BEGIN Supplied passage

Judge says no exemptions to NY cannabis license approval delay
A New York judge has hit the pause button on the opening of two dozen tax-paying pot shops in a fresh blow to the Empire State’s burgeoning – and floundering – cannabis industry meant to add millions to the state’s coffers.
Albany Supreme Court Justice Kevin Bryant said in a ruling that he wouldn’t allow 23 vendors to be exempt from his freeze on recreation weed licenses because the Office of Cannabis Management hadn’t shown that they met all requirements to open up shop.
In Tuesday’s decision, Bryant said a list of 30 businesses that OCM recommended should receive the exception did “not provide the clarity necessary for this court to determine whether or not a particular licensee should be exempt,” Bryant wrote.
Many applicants hadn’t finished construction yet, and others hadn’t yet had their sites inspected, the judge said.
Bryant said he wouldn’t lift the injunction for any business under the exemption until he received the proper “supporting” paperwork and reviewed each on a case-by-case basis.
The disabled vets who brought the case — Carmine Fiore, Dominic Spaccio, William Norgard and Steve Mejia — claimed that state agencies, including the Control Board, illegally made a requirement that applicants should have a weed-related conviction to be eligible for the first round of recreational license approvals.

END Supplied passage
BEGIN Study material

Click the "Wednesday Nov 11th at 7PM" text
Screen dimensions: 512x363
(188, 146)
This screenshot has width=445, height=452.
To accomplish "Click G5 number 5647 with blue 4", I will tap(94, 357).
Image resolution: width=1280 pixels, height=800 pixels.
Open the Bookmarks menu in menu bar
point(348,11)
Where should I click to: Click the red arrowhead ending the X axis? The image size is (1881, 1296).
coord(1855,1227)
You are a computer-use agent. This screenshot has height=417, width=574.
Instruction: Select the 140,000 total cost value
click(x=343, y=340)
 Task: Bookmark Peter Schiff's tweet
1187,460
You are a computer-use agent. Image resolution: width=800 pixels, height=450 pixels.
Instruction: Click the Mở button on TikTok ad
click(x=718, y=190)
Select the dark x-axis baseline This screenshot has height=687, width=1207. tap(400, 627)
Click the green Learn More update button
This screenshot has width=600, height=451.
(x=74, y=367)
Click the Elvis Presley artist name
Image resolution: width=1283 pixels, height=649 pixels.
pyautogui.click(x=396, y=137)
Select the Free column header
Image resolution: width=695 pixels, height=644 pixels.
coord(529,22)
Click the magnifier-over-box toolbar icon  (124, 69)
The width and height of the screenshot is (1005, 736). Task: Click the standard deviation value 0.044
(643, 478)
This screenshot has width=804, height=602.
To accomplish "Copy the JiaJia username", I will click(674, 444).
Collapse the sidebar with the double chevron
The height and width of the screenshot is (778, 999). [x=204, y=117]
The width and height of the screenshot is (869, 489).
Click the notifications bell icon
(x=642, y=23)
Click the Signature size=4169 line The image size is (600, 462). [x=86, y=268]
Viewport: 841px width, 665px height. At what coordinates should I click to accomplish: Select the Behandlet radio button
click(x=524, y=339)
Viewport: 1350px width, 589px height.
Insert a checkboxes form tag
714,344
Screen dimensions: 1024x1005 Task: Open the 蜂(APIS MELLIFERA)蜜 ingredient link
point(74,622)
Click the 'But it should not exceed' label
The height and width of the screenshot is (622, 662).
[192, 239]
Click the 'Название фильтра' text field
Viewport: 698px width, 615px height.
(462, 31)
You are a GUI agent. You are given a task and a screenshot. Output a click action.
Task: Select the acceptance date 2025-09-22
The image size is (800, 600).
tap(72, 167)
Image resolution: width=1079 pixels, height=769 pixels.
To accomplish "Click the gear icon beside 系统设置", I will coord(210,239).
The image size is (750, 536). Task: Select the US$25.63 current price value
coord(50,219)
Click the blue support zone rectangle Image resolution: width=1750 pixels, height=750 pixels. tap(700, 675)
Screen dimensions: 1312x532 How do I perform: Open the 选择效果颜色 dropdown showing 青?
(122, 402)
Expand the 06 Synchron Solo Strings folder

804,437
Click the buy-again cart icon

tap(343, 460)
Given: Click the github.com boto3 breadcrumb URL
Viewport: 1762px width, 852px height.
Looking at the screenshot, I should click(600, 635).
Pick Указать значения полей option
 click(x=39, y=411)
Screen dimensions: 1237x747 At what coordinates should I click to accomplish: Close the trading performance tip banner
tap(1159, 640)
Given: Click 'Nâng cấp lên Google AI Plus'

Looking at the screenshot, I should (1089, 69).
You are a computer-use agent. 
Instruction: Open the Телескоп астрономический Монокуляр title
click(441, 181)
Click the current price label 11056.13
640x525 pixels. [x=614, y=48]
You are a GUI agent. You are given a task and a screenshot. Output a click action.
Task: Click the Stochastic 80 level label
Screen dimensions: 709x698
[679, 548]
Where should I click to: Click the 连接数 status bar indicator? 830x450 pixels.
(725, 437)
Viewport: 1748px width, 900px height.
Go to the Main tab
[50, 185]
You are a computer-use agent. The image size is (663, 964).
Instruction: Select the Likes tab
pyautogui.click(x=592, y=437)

END Study material

Carry forward the news article on the New York judge's cannabis license ruling, beginning immediately after its final sentence.

**Answer for this exercise**
This all while the state Marijuana Regulation and Taxation Act had designated vets among the five “social and economic equity” groups that should fill at least 50% of the positions in the burgeoning weed industry.
Two and a half years after cannabis was legalized for recreational use, the state has a backlog of 463 cannabis-licensed operators. Of that number, only 37 marijuana retailers have opened statewide, 21 of which can sell recreational pot, and only seven are authorized to sell recreational weed in the city, according to state records.
The Empire State is not even on track to make a predicted $56 million in its first year of legal weed sales – and that’s just a fraction of what other states made after legalization, according to a report backed by New York medical marijuana operators.
The Control Board didn’t immediately return a request for comment Wednesday.
A rep for the plaintiffs declined to comment Wednesday.